Poetry: 'The Black Unicorn'
Some years ago, Randall Jarrell remarked that the best critic who ever lived could not prove that the Iliad is better than "Trees."… [The Black Unicorn] often makes one long for "Trees."… Lorde writes short pieces best viewed under a buzzing fluorescent light. This gray-green diffuseness coldly reveals a world which Sam Pekhinpah might think of filming: a few of the poems are good, many are bad, and most are ugly….
All this ugliness—and there is much more—has a numbing effect, the reader's resignation to a dirty rest room rather than his rage.
Most of the poems are simply bad; they don't work as organic wholes and leave the reader surprised that a piece continues on the next page; their leaden rhythms beat out empty searches for any coherent objective symbols…. Incantational moments in other poems peter out into impotent cliches. Sentences of vigorous promise succumb to the colorless overuse of the verb "to be."

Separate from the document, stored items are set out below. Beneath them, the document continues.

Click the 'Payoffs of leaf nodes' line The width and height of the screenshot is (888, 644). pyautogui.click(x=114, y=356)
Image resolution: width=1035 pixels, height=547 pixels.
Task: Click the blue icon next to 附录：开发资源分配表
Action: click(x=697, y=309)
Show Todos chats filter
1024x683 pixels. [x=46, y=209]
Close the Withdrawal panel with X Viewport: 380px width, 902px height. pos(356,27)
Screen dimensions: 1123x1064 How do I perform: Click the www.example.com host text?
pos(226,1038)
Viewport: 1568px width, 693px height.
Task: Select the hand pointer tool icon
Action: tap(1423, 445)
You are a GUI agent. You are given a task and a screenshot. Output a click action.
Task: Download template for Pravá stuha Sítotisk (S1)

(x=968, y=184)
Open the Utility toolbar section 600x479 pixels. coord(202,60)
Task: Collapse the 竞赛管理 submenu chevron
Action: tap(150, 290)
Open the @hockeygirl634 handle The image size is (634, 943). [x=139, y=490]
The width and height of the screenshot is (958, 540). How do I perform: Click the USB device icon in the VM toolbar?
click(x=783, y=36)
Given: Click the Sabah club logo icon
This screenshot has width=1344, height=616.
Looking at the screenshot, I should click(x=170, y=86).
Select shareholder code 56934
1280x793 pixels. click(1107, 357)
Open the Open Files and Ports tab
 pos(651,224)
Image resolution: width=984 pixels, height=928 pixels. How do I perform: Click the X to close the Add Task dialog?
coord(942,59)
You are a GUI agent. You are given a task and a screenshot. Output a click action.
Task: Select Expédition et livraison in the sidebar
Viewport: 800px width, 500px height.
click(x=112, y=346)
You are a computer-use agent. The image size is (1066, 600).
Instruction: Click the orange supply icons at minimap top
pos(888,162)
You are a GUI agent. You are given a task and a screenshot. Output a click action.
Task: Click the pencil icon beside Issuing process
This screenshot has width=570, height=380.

For a resident of Staten Island, Lorde surprisingly drags in a plethora of African mythology (a handy glossary is mercifully provided) which, however, never become integrated into poems like "125th Street" and "A Woman Speaks;" the result is a purple Dashiki patch….
Some good things, however, do emerge from the rubble. When the author sings on a small scale about things that she really knows, in poems like "About Religion," and "Hanging Fire," the fluorescent light turns into a laser beam….
The title poem, "Black Unicorn," laments that the author's persona has been mistaken before and is not free. The reader laments that Lorde has not learned to write less in order to be freely understood.